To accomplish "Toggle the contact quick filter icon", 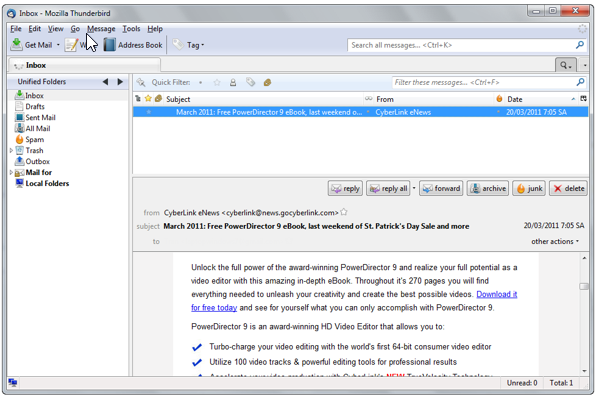I will point(233,82).
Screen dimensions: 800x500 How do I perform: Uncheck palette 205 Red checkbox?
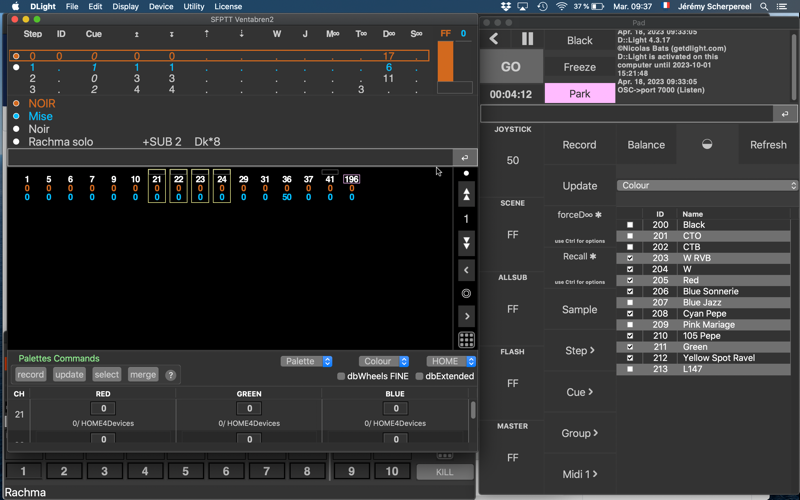pos(629,280)
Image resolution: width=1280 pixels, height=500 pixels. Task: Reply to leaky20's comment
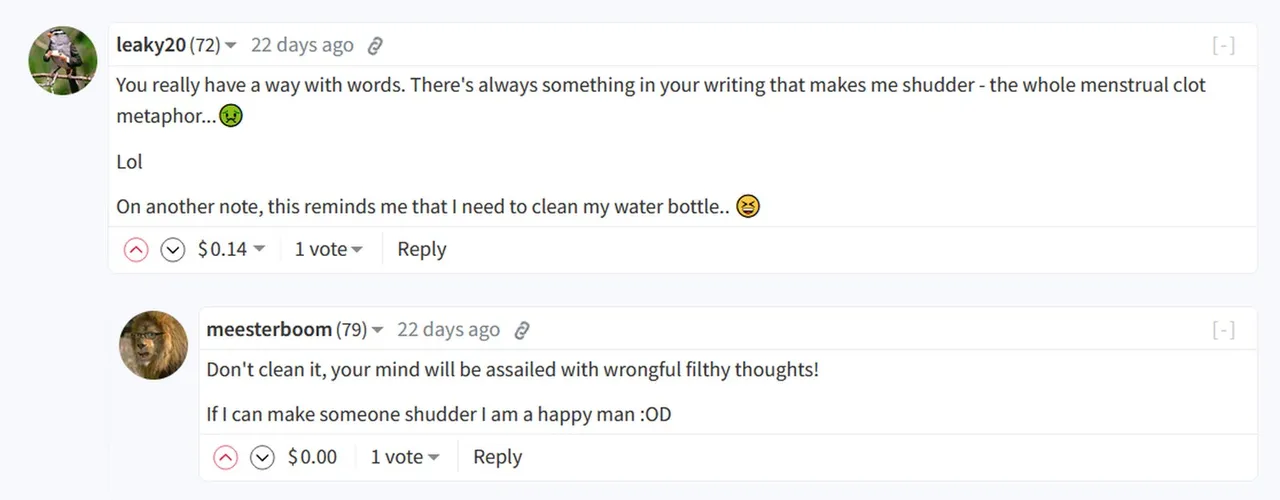[x=422, y=250]
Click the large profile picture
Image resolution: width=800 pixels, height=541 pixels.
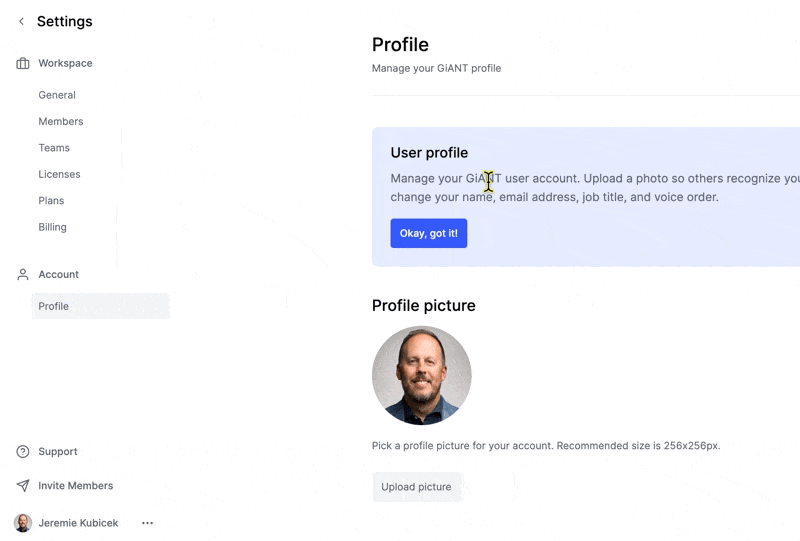tap(422, 376)
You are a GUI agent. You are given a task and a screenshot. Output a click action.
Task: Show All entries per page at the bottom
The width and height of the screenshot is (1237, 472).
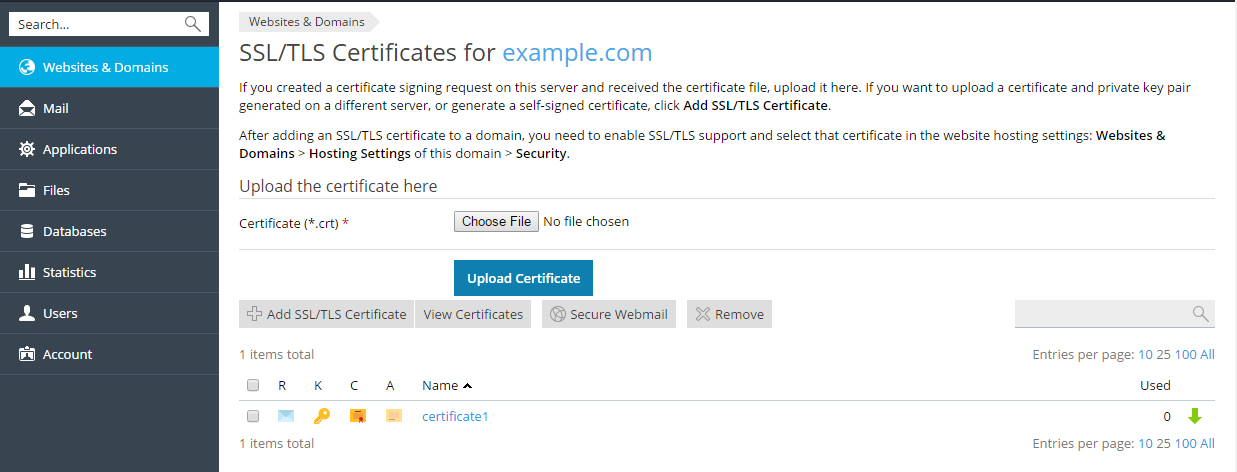tap(1207, 443)
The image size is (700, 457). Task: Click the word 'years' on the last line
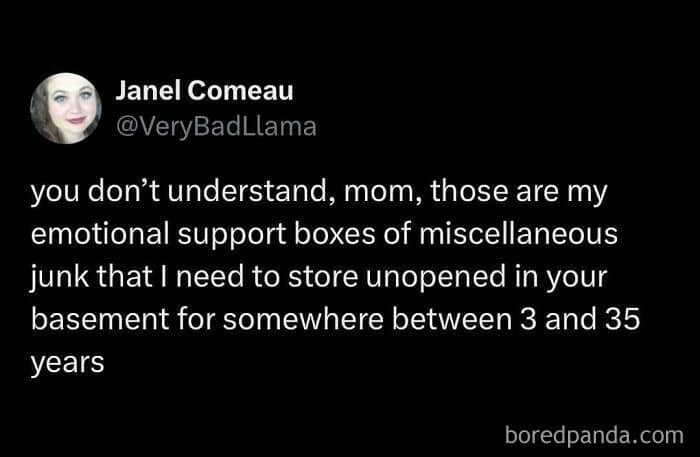[67, 364]
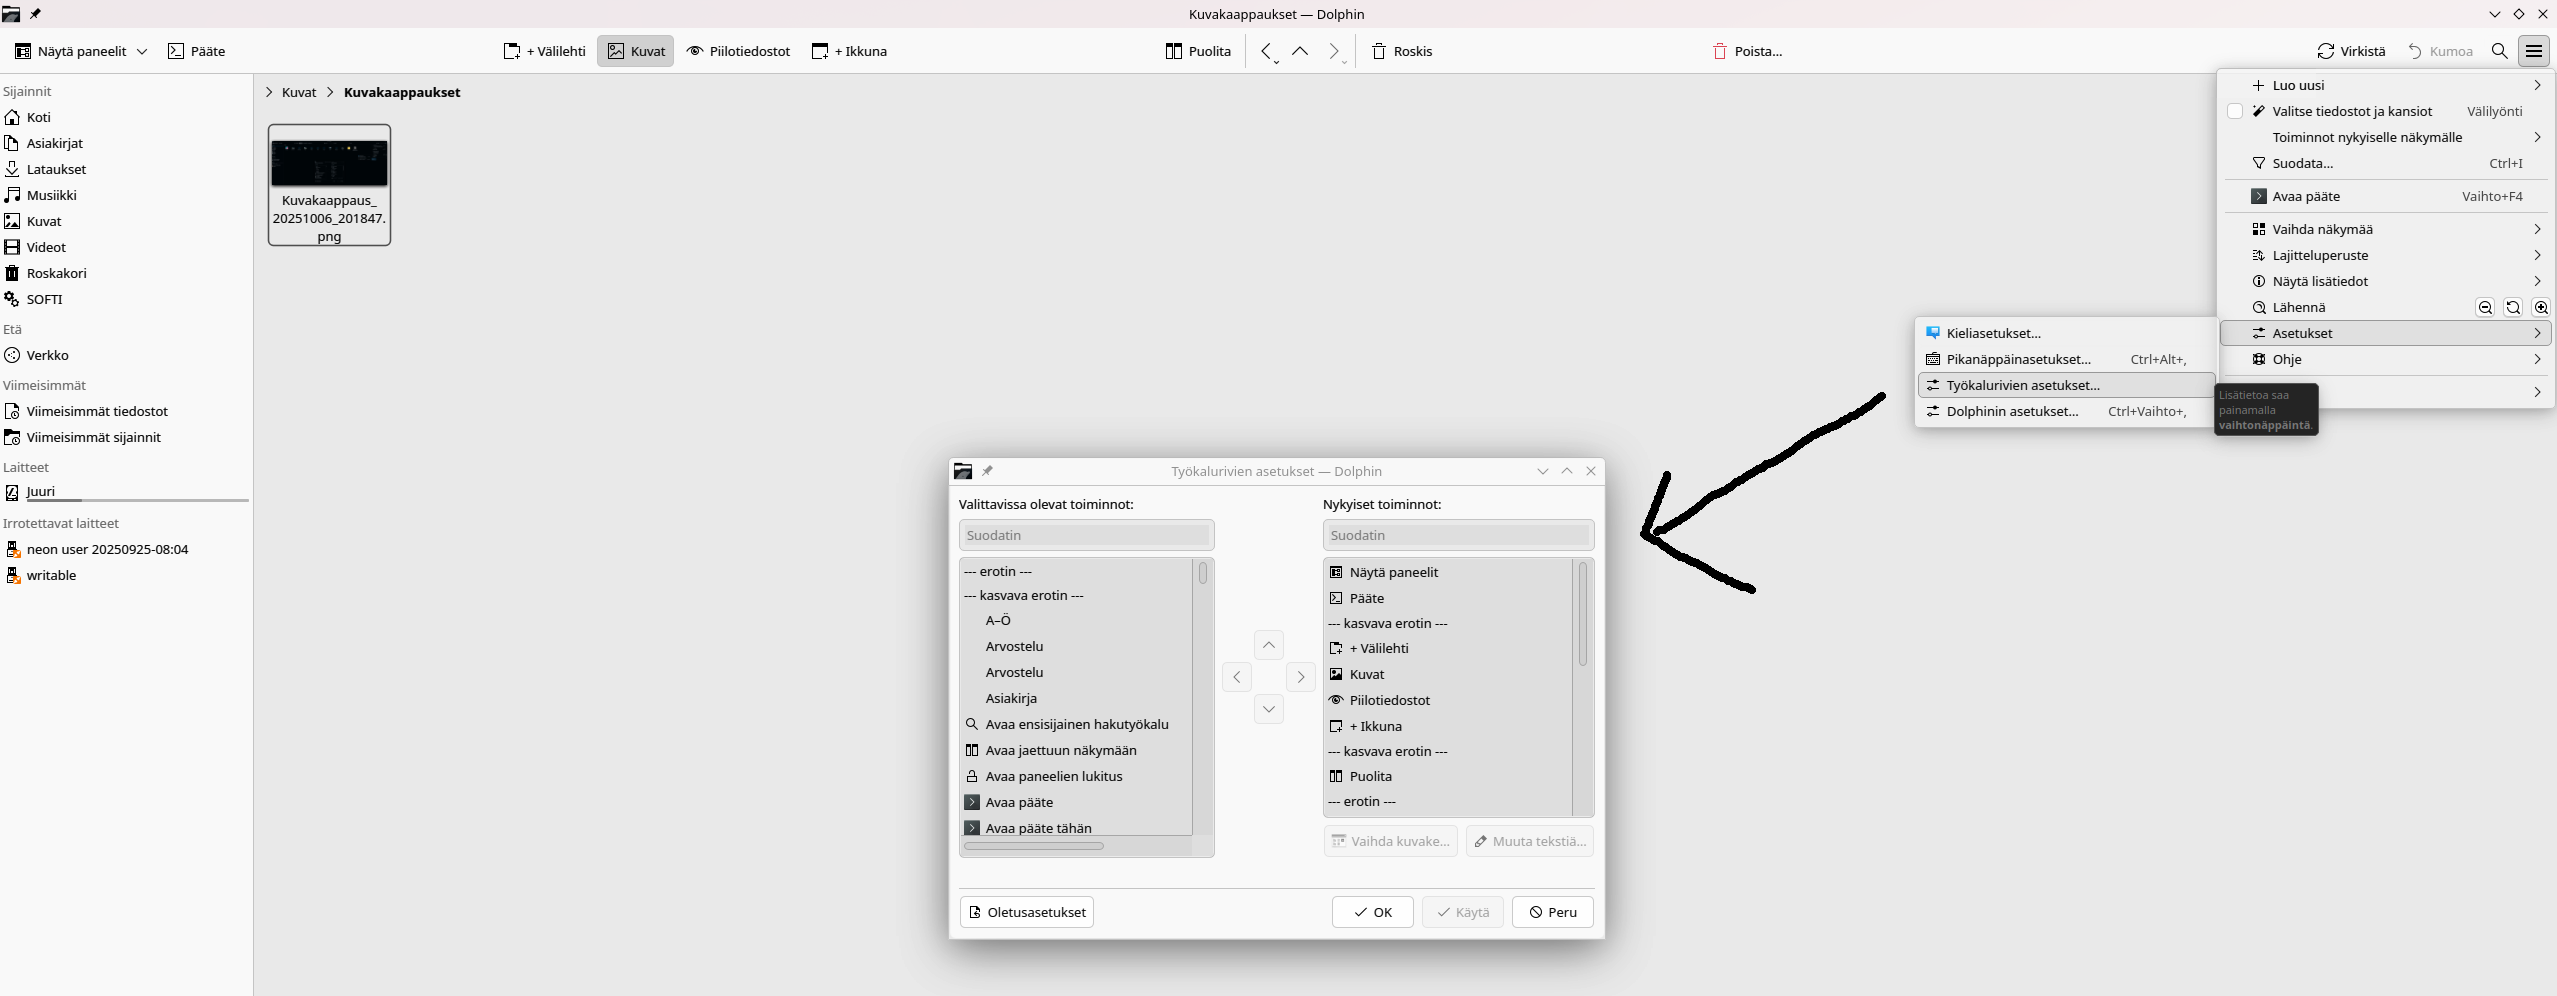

+ + + + + + +

### [Task item]
Only the lines from the one with "Click the large profile picture" through the final line of the entries belong in the answer, set down exactly, with both ends included and no pictures.

### [Answer for the task]
Click the large profile picture
Image resolution: width=800 pixels, height=541 pixels.
tap(422, 376)
You are a GUI agent. You are given a task and a screenshot. Output a click action.
Task: Show All entries per page at the bottom
The width and height of the screenshot is (1237, 472).
tap(1207, 443)
The image size is (700, 457). Task: Click the word 'years' on the last line
[67, 364]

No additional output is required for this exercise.